Stordalen was probably ice-free for a while before the glacier arrived at Håfoss. As it proceeded, the meltwater rivers carried large quantities of sand and gravel out into the fjord. The sloping layers (known as forset beds) and top layers (topset beds) that were laid down then, about 13 5000 years ago, and which we can see today in the gravel quarry by Nord River, filled the fjord all the way up to sea level in a big delta in front of the glacier. By this time the sea level had risen several more metres and it stood ca. 80 metres higher than today.
About 1000 years later, during the cold period known as the Younger Dryas, the glacier advanced again both in Stordalen and Litledalen, and spread out over parts of the delta, without the delta sediment being shoved away. The tongues of the glaciers from Stordalen and Litledalen just about reached each other about 12 3000 years ago, and they deposited end moraines in two arcs from Austreim to Steine.
Toward the end of the Younger Dryas the valley glaciers had one final spurt. The side moraines from this last ice advance come into view especially well in the landscape to the north of the agricultural college in Etne.
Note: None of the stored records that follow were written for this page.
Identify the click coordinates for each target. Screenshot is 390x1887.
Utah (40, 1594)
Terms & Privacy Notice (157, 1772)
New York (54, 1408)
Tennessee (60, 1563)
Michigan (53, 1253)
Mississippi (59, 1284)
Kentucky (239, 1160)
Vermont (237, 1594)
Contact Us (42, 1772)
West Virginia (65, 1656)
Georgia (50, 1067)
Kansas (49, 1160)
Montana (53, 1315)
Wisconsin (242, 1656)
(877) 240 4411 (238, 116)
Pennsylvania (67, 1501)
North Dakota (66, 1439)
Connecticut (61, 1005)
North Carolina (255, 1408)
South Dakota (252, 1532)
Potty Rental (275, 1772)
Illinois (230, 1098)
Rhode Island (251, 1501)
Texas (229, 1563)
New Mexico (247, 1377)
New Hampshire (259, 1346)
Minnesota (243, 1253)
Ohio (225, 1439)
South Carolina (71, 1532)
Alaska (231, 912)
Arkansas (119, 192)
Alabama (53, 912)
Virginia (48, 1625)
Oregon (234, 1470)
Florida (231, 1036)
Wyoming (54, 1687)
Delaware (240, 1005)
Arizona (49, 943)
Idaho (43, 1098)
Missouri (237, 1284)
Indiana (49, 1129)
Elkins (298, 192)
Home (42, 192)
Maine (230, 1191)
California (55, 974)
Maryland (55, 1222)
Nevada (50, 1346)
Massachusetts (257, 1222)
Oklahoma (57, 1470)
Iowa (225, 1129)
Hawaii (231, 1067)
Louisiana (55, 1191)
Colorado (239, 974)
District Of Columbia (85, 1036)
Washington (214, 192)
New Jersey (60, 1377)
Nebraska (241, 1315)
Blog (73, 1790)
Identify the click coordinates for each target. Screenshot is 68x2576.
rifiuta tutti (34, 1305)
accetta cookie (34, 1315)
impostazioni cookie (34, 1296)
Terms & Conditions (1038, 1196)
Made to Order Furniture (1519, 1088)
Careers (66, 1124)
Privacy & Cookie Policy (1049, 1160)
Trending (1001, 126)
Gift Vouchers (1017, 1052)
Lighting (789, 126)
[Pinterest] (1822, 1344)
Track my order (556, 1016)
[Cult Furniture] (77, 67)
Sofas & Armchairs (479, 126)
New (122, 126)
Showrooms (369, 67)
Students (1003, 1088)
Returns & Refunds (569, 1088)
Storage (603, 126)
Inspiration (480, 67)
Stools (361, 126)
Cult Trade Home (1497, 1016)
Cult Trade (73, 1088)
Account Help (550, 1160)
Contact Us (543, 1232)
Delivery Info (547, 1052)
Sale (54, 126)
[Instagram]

The climate grew milder about 11 500 years ago, and the glaciers began to melt. During a short period small lakes were formed between the glaciers and the delta flats. Fine-grained sediments were deposited, layered glacial sea sediments, that we now find in Londsalen, between Håfoss and Austreim, as thin layers of alternating silt and sand.
The glaciers then disappeared, and when the weight of the ice was gone, the land rose. The rivers carved down through the large terraces and transported sediments to ever lower delta flats out in the fjord.
Eventually, large river plains were formed by the meandering rivers that continually carved new channels as they simultaneously deposited sand and gravel on their journey to the sea.